# Schlauchboot 2 Pers. / geringes Packmass



## flasha (7. Mai 2012)

Hallo zusammen,

ich würde gerne mal wissen welches Schlauchboot ihr empfehlen würdet. Wichtig wäre vorallem das dies für mind. 2 Personen ausgelegt ist, geringes Packmass, Lattenboden und preislich ca. 300 € kostet oder auch gerne weniger. Es darf auch gebraucht sein solange es sicher! und gut ist. Eingestzt soll dieses nur im Süßwasser z.B. Seen in DE. 

Gibt es überhaupt etwas brauchbares in diesem Preissegment?


----------



## Frühaufsteher! (7. Mai 2012)

*AW: Schlauchboot 2 Pers. / geringes Packmass*

Hallo Flasha,
das würde mich auch interessieren. 
Die Schlauchboote von JRC, Zeepter, Allroundmarin,..., jeweils ab 2,70 m besser 3,xx m Länge erscheinen mir zum Angeln für 2 Mann gut geeignet. Die Boote werden i. d. Regel mit Latten-/Luft-/Aluminiumboden verkauft, wobei der Lattenboden die "billigste" Variante ist. Neupreise etwa ab 500,- € aufwärts. Deshalb kommt wohl nur ein Gebrauchtboot in Frage. Oder kennt jemand ein robustes Neuboot im Preissegment bis 300 €?


----------



## Twister_Jigger (7. Mai 2012)

*AW: Schlauchboot 2 Pers. / geringes Packmass*



flasha schrieb:


> Hallo zusammen,
> 
> ich würde gerne mal wissen welches Schlauchboot ihr empfehlen würdet. Wichtig wäre vorallem das dies für mind. 2 Personen ausgelegt ist, geringes Packmass, Lattenboden und preislich ca. 300 € kostet oder auch gerne weniger. Es darf auch gebraucht sein solange es sicher! und gut ist. Eingestzt soll dieses nur im Süßwasser z.B. Seen in DE.
> 
> Gibt es überhaupt etwas brauchbares in diesem Preissegment?

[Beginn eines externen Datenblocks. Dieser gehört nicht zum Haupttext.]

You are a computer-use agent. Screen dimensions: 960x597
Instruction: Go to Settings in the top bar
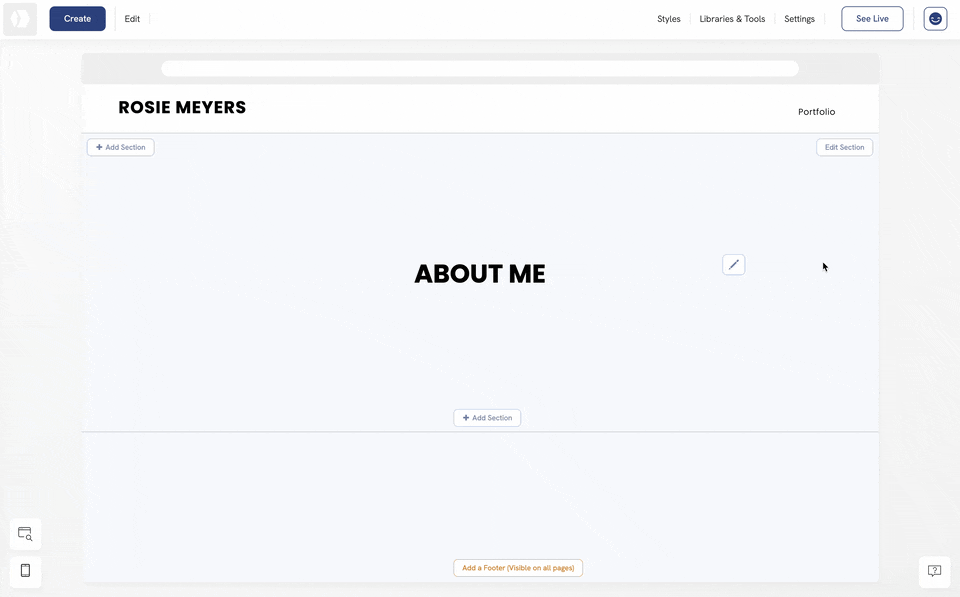[799, 19]
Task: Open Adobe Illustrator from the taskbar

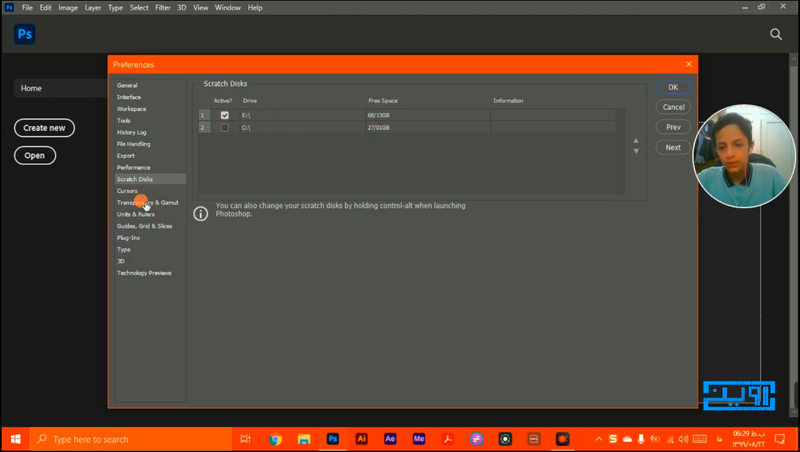Action: pyautogui.click(x=362, y=439)
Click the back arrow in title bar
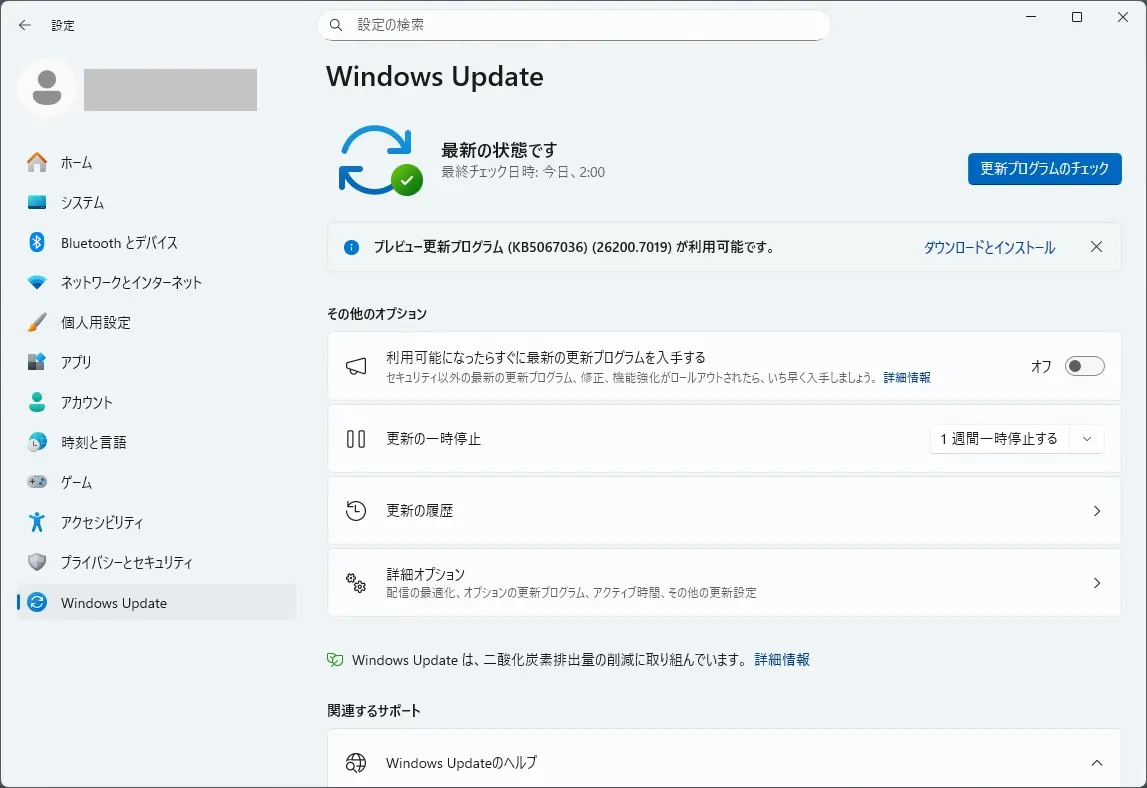This screenshot has height=788, width=1147. click(x=25, y=25)
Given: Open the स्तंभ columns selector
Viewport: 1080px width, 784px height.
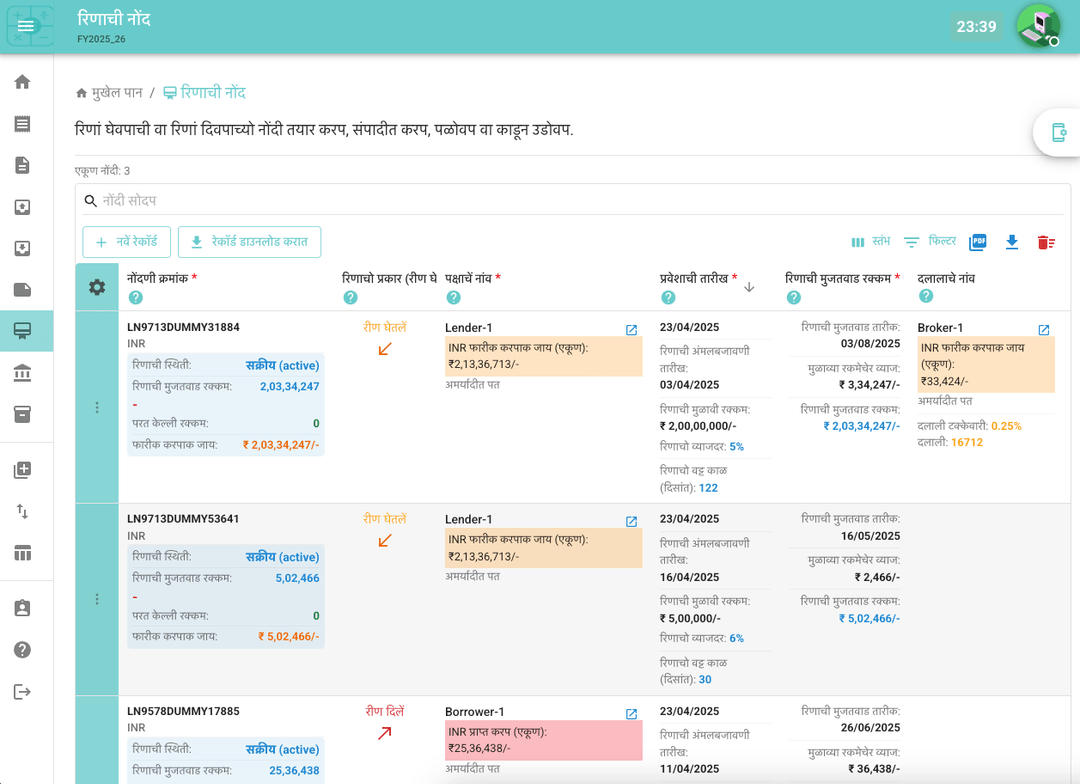Looking at the screenshot, I should click(x=870, y=242).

Wo soll das Boot denn genutzt werden?

Grüße

Twister


----------



## flasha (8. Mai 2012)

*AW: Schlauchboot 2 Pers. / geringes Packmass*

Hallo Twister,

hatte ich oben bereits erwähnt. Hauptsächlich in den sauerländischen Talsperren wie Sorpesee oder Möhnesee und eventuell für die ostfriesischen Kanäle wenn ich dort mal wieder zum "urlauben" bin.


----------



## flasha (9. Mai 2012)

*AW: Schlauchboot 2 Pers. / geringes Packmass*

Hat keiner einen Tip für mich/uns?


----------



## Zepfi (9. Mai 2012)

*AW: Schlauchboot 2 Pers. / geringes Packmass*

Schau dich nach einem gebrauchten Zeepter etc um. Für 300Euro findest aufjedenfall kein neues Boot das eine passende Qualität hat. Ansonsten kannst dir gleich ein Schlauchboot für 50Euro aus Supermarkt hohlen ansonsten würde ich lieber ein wenig mehr Geld ausgeben
Wenn du bequem zu 2. fahren willst dann würde ich ein Modell mit 2 Sitzbänken nehmen die gehn dann meistens bei den 3m Modellen los.


----------



## ZanderSeifi (9. Mai 2012)

*AW: Schlauchboot 2 Pers. / geringes Packmass*

habe mir letztes Jahr auf Ebay ein neues Z-Ray 300 geholt. 2,70mx x 1,50m. Eier damit auf dem Bodensee herum und bin voll zu frieden damit. Ist für 2+1 zugelassen. Mit Latten boden und einer Sitzbank. Habe nen E-Motor dran und ne 90er Batteri.
Kann es alleine Tragen und lege es zum Transport in Kofferraum.
Kam mich mit Versand 330€


----------



## Ines (9. Mai 2012)

*AW: Schlauchboot 2 Pers. / geringes Packmass*

Guck mal bei Niemeyer:

AWN-Family Serie, Hersteller:                         AWN,           ab 299,00 €


----------



## flasha (10. Mai 2012)

*AW: Schlauchboot 2 Pers. / geringes Packmass*

Super, vielen Dank für die Antworten. Da weiss ich wenigstens wonach ich schauen kann. Gebraucht wäre kein Problem solange es in einem guten Zustand ist.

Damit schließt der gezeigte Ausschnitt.